![Callysto.ca Banner](https://github.com/callysto/curriculum-notebooks/blob/master/callysto-notebook-banner-top.jpg?raw=true)

# Visualization Design

In this notebook we will work with an open dataset from Statistics Canada exploring the engagement of Canadians in outdoor activities. 

[Citation] Statistics Canada.  Table  38-10-0121-01   Participation in outdoor activities
DOI:   https://doi.org/10.25318/3810012101-eng[Contains information licensed under the Open Government Licence – Canada](https://open.canada.ca/en/open-government-licence-canada) 


We will guide the visualizations in this notebook based on the following guideline:


#### 1. Define a Clear Purpose

We are interested in answering the questions:

1. What outdoor activities to Canadians engage in? 

2. Are there activities more popular than others across Canadian cities? 

3. What percentage of Canadians engage in each of the different outdoor activities in 2011, 2013, 2015 and 2017? 

#### 2. Know the Audience

We will assume our audience is fluent in English, and has an understanding of what a province is, as well as what the different provinces in Canada are. 

#### 3. Use Visual Features to Show the Data Properly

Data visualizations we will use include: bar graphs to quantify average percentage of activity across all selected years, as well as line graphs to showcase the top ten cities in which a given activity is popular. 


#### 4. Keep It Organized and Coherent

Questions to ask yourself: Does your visualization look cluttered? Are you mixing data categories? Are you attempting to answer more than one question using a single visualization? 

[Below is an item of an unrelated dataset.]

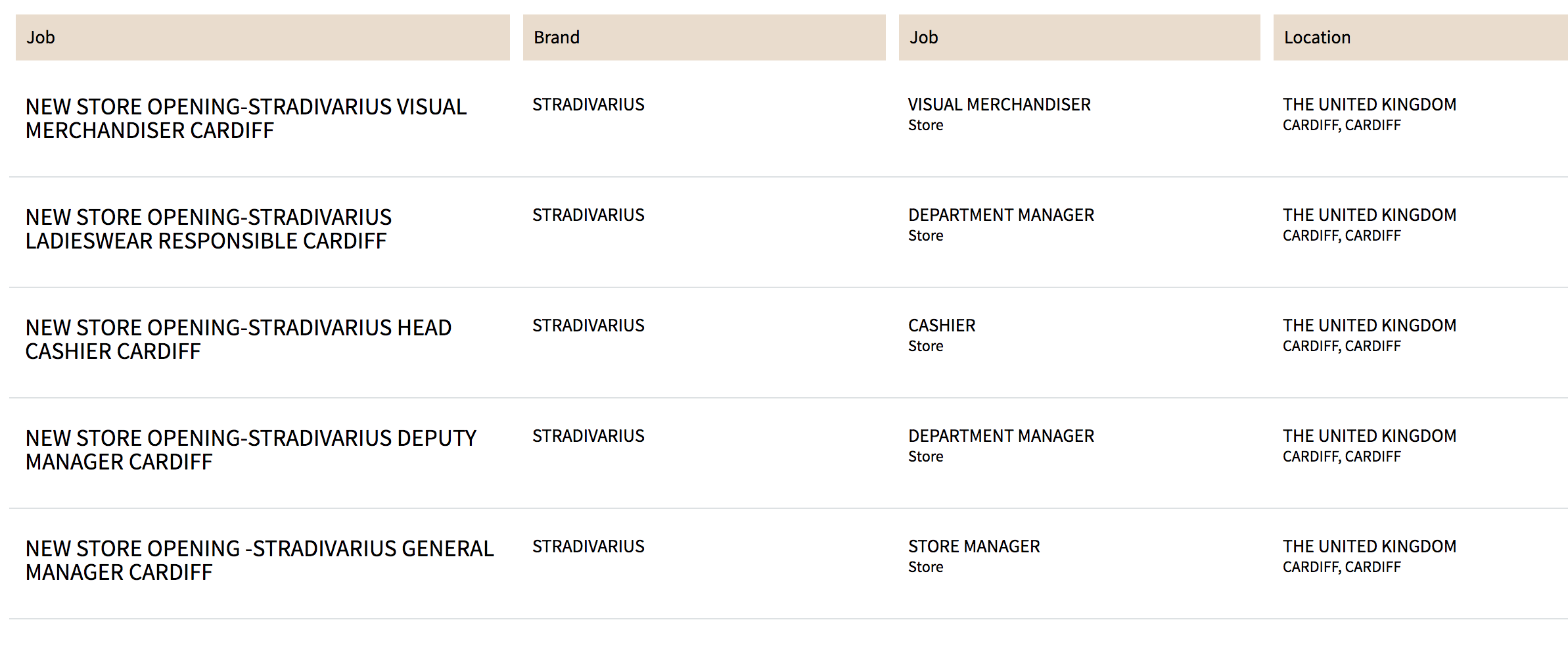Screen dimensions: 1568x672
Task: Click DEPARTMENT MANAGER in the Deputy Manager row
Action: coord(1001,436)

#### 5. Make Data Visualization Inclusive
Questions to ask yourself: What are colour-blind-friendly colour palettes? Are you using them in your visualizations? If not, how can you incorporate them? Is the size of the visualization elements appropriate? What language does your audience use to communicate? Are there potential biases in your visualization that can be addressed? 

__________

Run the cell below to import modules. 

In [None]:
import plotly.express as px

import cufflinks as cf
cf.go_offline()

And the cell below to obtain the necessary functions to get data from Statistics Canada API. 

In [None]:
%run -i ./StatsCan/helpers.py
%run -i ./StatsCan/scwds.py
%run -i ./StatsCan/sc.py
%run -i ./widgets_libraries.py

The product ID associated with the dataset we are interested in is `38-10-0121-01`. Run the cell below to get the data. 

In [None]:
# # Download data 
productId = "38-10-0121-01"

if "-" not in productId:
    if len(productId)!=10:
        print("WARNING: THIS IS LIKELY A NUMBER NOT ASSOCIATED WITH A DATA TABLE. VERIFY AND TRY AGAIN")
        sys.exit(1)

        

else: 
    if len(productId.split("-")) !=4:
        print("WARNING: THIS IS LIKELY A NUMBER NOT ASSOCIATED WITH A DATA TABLE. VERIFY AND TRY AGAIN")
        sys.exit(1)

download_tables(str(productId))
df_fullDATA = read_data_compute_df(productId)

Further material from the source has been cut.